= Provided text =
— Begin —

The fact that Haskell has a tooling problem is not a rumour, nor is it
a fringe belief of disgruntled developers. In an effort to collect the
data necessary to identifying the bottlenecks in the growth of the
community, FP Complete conducted a wide survey of
the entire community on behalf of the Commercial Haskell SIG. The
results are in and the 1,200+ respondents are unequivocal: package
management with cabal-install
is the single worst aspect of using
Haskell. Week after week, Reddit and mailing list posts pop up
regarding basic package installation problems using cabal-install
.
Clearly there is a problem, no matter whether seasoned users
understand their tools well, know how to use it exactly right and how
to back out gracefully from tricky situations. For every battle
hardened power user, there are 10 enthusiasts willing to give the
language a try, if only simple things were simple.
Of a package building and management tool, users expect, out-of-the-box (that means, by default!):
- that the tool facilitates combining sets of packages to build new applications, not fail without pointing to the solution, just because packages advertize conservative bounds on their dependencies;
- that the tool ensures that success today is success tomorrow: instructions that worked for a tutorial writer should continue to work for all her/his readers, now and in the future;
- that invoking the tool to install one package doesn’t compromise the success of invoking the tool for installing another package;
- that much like make, the UI not require the user to remember what previous commands (s)he did or did not run (dependent actions should be run automatically and predictably).

— End —

(Records from a collection)
— Begin —

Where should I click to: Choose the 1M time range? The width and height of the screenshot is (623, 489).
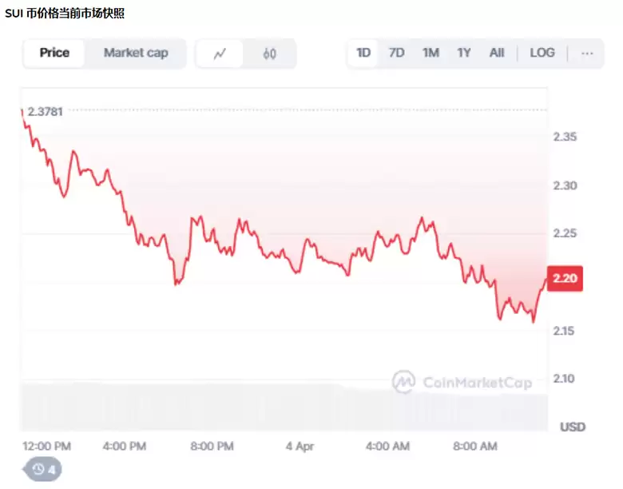[x=431, y=53]
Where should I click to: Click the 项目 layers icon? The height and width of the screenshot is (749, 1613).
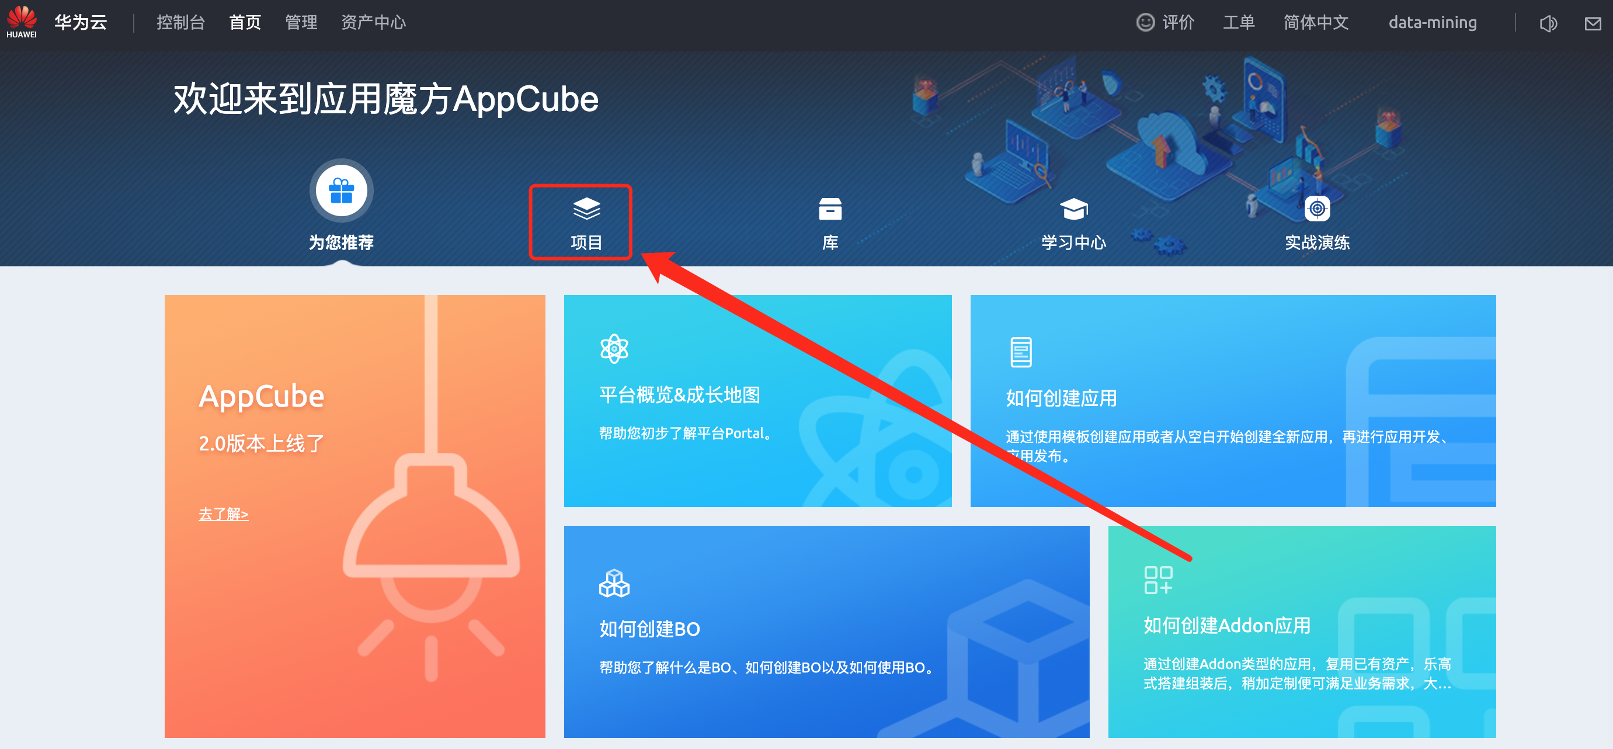point(586,209)
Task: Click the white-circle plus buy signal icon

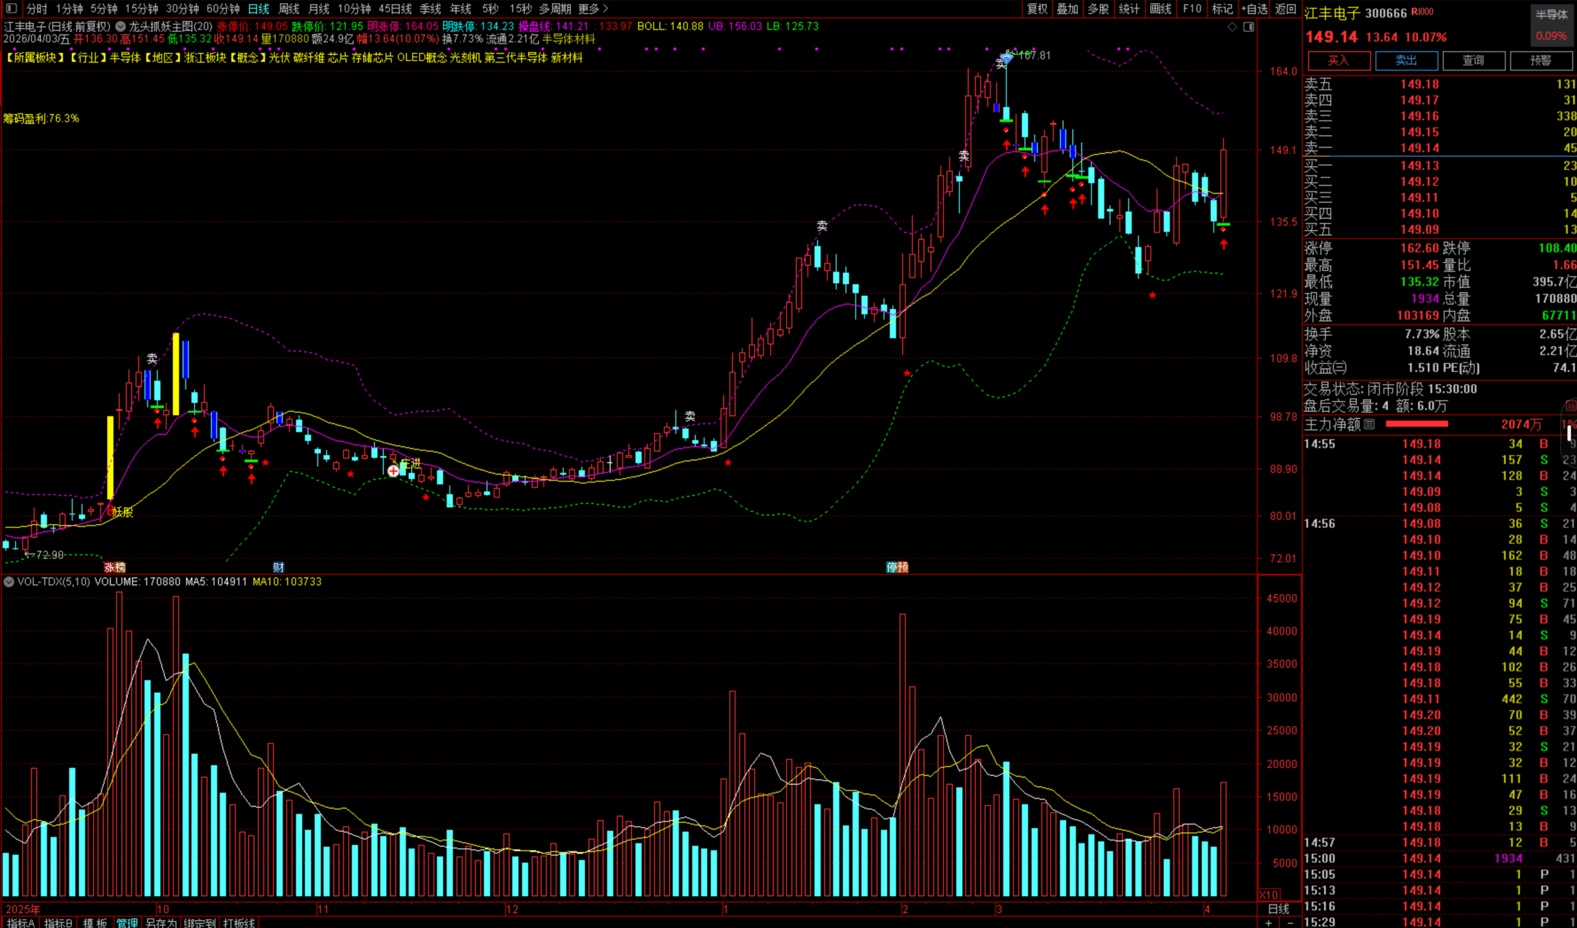Action: 393,471
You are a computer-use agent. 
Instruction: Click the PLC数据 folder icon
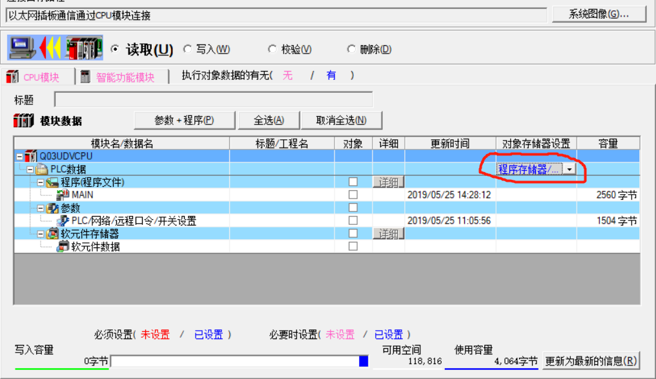coord(42,169)
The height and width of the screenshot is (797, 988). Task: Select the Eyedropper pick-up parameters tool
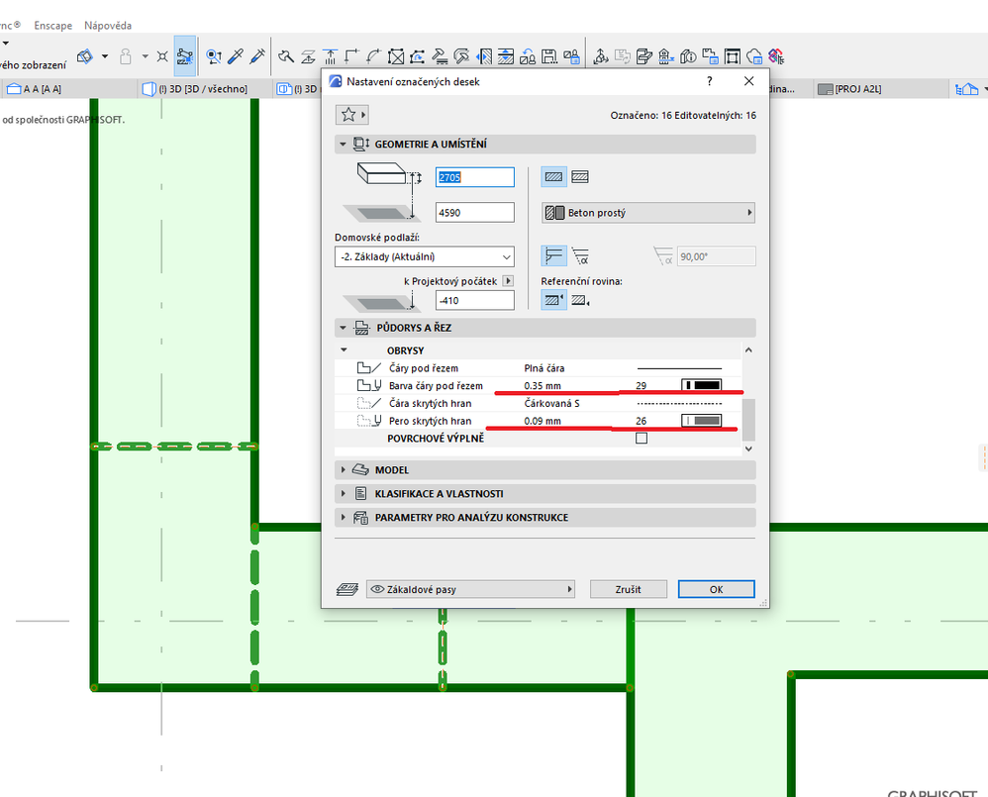236,56
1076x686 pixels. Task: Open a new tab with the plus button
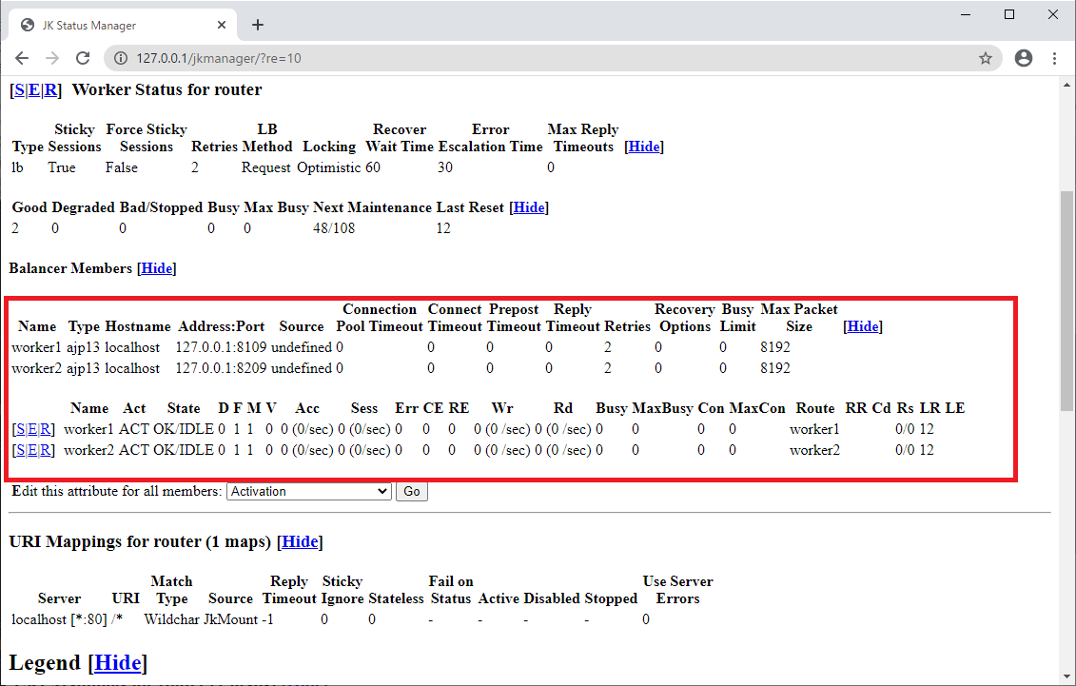pos(257,25)
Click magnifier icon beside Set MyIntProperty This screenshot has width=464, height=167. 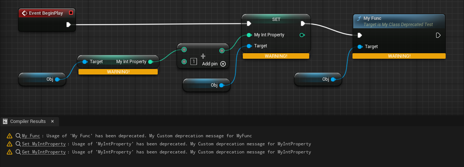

— End —

= Directive =
In the Haskell tooling text, what did survey respondents name as the single worst aspect of using Haskell? These records were taken from a different source than the Haskell tooling text.

= Correct answer =
Package management with cabal-install.